Revisiting “Late Victorian Holocausts”

by ©️Leslye Joy Allen

I’m not going to write a full analysis of the late historian Mike Davis’ exceptional book “Late Victorian Holocausts: El Niño Famines and the Making of the Third World.” I do, however, want to revisit it and emphasize a few points Davis made about European colonialism in the late 19th century.

Davis’ examination of famines and droughts in Southeast Asia, China, Africa, and Latin America underscored how indigenous peoples were dispossessed of their land; and their time-honored farming traditions were also dismissed. It created ecological and environmental problems we now deal with today but rarely think about.

Davis acknowledged that land theft, the closing off of common farming areas, and violence against these populations were key components of European colonization and expansion, but he added one more element—the weather.

European colonizers studied El Niño weather patterns to determine when populations in Southeast Asia, Latin America, Africa, China, and etcetera, would be at their most vulnerable.

El Niño is part of a long-existing and large weather pattern. During El Niño, areas of the Pacific Ocean experience unusually high surface temperatures. El Niño disrupts typical weather patterns, affects rainfall, temperatures, and etcetera. The period when these waters are much cooler is called La Niña.

Europeans studied when the weather was working against the people and the lands they wished to colonize—The colonizers struck most often at those times proving that famines are human-made.

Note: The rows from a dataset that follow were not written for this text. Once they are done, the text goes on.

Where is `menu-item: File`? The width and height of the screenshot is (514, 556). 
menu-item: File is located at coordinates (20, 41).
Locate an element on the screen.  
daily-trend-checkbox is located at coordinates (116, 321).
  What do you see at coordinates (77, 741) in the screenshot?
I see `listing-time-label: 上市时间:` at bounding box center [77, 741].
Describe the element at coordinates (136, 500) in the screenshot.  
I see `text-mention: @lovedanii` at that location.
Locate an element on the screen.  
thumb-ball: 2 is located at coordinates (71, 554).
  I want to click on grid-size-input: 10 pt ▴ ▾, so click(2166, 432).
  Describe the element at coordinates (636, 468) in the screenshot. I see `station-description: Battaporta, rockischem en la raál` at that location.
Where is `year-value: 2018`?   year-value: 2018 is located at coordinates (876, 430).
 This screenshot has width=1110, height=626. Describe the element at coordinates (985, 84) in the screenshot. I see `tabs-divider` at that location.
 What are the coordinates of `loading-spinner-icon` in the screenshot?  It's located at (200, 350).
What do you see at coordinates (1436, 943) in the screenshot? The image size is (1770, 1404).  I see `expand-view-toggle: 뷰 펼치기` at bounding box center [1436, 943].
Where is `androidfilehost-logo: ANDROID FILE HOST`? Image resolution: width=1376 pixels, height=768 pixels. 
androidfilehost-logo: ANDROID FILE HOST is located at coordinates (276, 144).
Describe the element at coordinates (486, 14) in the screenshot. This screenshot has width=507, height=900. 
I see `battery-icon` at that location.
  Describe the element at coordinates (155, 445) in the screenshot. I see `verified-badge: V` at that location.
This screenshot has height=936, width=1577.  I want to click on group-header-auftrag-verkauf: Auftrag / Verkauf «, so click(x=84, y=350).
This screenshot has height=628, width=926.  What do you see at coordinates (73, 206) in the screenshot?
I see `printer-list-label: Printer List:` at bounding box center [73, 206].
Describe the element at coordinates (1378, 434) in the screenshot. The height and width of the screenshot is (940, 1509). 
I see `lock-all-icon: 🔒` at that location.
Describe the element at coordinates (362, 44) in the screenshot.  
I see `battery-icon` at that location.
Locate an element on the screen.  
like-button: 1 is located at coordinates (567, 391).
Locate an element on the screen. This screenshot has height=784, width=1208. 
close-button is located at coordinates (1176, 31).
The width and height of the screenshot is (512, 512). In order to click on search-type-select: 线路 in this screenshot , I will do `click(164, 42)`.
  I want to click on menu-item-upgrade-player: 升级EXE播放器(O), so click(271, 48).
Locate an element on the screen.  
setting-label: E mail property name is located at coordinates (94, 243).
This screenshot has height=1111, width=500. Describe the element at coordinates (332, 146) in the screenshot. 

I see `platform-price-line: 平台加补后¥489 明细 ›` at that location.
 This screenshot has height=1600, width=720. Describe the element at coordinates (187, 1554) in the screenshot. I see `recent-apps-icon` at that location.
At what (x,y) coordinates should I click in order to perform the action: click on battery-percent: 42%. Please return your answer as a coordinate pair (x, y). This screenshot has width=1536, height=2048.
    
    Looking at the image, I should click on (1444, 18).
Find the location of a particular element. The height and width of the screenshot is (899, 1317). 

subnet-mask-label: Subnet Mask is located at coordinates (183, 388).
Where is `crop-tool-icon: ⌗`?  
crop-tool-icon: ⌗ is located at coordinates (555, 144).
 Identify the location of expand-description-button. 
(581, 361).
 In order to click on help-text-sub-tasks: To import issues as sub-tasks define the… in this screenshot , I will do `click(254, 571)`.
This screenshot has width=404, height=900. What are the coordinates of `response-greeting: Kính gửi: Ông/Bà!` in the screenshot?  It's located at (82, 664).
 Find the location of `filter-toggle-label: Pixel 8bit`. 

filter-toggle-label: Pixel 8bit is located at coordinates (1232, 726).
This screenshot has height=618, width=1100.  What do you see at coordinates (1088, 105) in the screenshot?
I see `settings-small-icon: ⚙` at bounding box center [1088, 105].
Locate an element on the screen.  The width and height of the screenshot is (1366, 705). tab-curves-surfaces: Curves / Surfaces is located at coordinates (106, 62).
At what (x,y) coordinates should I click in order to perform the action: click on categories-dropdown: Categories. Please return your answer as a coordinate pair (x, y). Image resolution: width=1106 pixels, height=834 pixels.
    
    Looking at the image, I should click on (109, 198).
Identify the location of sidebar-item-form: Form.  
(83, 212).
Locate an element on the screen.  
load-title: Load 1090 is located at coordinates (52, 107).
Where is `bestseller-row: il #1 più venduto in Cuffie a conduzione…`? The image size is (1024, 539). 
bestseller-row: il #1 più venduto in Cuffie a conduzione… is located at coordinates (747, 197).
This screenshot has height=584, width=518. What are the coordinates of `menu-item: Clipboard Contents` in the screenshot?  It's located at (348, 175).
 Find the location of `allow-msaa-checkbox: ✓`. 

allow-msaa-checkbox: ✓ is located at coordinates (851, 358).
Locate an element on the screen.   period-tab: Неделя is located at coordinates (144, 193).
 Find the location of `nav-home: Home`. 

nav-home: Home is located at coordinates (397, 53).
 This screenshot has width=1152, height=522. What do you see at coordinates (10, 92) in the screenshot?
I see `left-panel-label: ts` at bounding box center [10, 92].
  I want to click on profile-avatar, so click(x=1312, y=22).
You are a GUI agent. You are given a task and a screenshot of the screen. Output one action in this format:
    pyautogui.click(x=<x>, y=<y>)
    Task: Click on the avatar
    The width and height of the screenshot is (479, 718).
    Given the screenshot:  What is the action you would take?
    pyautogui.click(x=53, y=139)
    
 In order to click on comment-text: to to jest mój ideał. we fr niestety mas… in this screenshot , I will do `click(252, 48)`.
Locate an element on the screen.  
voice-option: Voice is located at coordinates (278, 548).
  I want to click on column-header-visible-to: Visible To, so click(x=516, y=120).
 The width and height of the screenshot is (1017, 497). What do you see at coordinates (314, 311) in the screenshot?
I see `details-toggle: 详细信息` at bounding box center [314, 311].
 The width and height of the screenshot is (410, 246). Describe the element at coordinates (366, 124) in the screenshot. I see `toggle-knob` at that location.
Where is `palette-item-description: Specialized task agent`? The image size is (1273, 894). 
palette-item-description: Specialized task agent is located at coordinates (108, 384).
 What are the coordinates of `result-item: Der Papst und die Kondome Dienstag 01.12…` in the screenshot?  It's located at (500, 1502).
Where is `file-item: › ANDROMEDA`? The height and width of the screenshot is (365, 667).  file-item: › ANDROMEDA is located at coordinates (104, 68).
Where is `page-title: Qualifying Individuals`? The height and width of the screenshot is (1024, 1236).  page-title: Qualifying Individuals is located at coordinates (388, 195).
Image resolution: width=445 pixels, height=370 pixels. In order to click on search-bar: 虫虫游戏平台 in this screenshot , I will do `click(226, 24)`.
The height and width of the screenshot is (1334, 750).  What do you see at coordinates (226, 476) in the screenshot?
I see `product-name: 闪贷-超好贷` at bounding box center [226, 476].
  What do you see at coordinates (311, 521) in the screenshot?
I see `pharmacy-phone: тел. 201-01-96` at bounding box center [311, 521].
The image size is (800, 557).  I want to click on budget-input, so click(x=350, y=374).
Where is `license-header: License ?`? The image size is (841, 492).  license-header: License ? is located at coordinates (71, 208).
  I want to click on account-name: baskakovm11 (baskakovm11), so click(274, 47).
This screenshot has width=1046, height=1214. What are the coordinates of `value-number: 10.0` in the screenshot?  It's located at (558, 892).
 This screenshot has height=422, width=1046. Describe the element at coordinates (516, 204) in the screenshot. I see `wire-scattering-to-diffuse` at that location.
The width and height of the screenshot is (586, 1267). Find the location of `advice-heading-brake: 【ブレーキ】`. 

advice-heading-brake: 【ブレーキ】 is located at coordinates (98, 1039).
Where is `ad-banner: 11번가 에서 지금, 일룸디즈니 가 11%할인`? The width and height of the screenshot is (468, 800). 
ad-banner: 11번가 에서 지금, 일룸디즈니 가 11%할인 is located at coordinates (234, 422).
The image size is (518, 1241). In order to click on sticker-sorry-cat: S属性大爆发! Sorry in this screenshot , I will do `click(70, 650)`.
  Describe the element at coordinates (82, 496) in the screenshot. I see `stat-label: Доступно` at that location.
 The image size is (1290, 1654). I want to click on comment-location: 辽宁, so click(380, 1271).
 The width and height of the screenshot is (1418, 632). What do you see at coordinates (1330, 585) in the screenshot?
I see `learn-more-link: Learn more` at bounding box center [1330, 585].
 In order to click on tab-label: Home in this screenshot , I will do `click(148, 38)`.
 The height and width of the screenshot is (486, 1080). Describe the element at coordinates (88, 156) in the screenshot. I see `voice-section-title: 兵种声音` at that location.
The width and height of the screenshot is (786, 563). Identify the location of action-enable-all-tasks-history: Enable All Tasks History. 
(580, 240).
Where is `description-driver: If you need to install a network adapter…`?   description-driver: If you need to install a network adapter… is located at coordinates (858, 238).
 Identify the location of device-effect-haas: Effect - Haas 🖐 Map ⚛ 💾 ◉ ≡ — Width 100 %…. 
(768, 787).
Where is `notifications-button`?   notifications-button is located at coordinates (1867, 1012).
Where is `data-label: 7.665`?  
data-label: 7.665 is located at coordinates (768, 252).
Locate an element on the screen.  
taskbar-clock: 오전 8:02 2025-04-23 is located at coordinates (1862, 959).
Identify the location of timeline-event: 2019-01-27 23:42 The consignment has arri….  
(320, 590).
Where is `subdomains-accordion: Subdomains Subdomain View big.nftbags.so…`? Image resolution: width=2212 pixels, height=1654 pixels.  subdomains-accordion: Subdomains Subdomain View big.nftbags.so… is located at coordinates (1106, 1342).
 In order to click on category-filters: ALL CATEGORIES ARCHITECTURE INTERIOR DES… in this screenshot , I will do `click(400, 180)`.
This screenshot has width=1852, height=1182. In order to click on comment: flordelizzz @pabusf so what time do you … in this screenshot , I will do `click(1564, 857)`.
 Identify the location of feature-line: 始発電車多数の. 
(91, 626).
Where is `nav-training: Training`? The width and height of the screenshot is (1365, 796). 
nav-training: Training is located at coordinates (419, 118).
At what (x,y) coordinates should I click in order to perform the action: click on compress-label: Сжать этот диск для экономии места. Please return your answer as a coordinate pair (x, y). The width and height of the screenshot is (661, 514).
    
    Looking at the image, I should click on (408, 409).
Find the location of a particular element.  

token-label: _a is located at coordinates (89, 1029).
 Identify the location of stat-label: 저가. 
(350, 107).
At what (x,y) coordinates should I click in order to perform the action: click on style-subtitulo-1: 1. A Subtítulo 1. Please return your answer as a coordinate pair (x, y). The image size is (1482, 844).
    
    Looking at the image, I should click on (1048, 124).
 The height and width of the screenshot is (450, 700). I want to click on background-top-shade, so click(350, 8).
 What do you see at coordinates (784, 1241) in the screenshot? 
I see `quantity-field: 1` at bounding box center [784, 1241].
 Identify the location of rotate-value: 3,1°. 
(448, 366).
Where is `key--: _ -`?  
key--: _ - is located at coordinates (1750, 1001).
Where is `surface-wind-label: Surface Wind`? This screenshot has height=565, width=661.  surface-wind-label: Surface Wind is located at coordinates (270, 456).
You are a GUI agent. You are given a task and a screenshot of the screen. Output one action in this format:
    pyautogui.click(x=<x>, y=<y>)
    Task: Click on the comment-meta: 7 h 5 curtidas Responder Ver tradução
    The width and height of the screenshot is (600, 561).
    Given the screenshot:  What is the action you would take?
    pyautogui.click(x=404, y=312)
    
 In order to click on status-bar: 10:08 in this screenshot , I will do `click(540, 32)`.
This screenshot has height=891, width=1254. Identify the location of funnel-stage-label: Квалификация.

The book’s preface offers a detailed account of former U. S. President Ulysses Grant and his family on vacation in 1877 after he left office. He and his family visited Europe first, but soon ended up visiting places devastated by famine. Grant took notes about what he saw, but he did not report the degree of ecological destruction he witnessed.

Davis’ book was published in 2001 and it remains a rare gift because his research proved that heads of state and monarchs in the western world tended to ignore the long-term ecological damage from their destruction of natural resources. Indigenous populations were seen as inferior, therefore their farming techniques and cooperation with their native ecologies were dismissed by Europeans as well.

The fires that recently destroyed homes and huge areas of California were made worse by what is called “Hydroclimate Whiplash.” When heavy rains due to El Niño soak the ground leading to the excessive growth of vegetation, what follows next are extremely long dry spells.

The dried up vegetation becomes little more than fuel for fires. The results of El Niño are much more troublesome now due to climate change. It’s not just happening in California. It’s happening everywhere around the world.

What is often left out of discussions about climate change and the usage of El Niño’s disruptive weather patterns, is the racism against and the subjugation of peoples of color by Europeans and others that has aided and abetted climate change crises around the world.

Davis was not the first historian to understand what European colonialism did to the natural environments of countries around the world, but his book “Late Victorian Holocausts” is one of the few histories to recognize that the routine and natural disruptions of El Niño were deliberately weaponized against Africans, Asians, and Latin Americans in horrific ways that few individuals realize.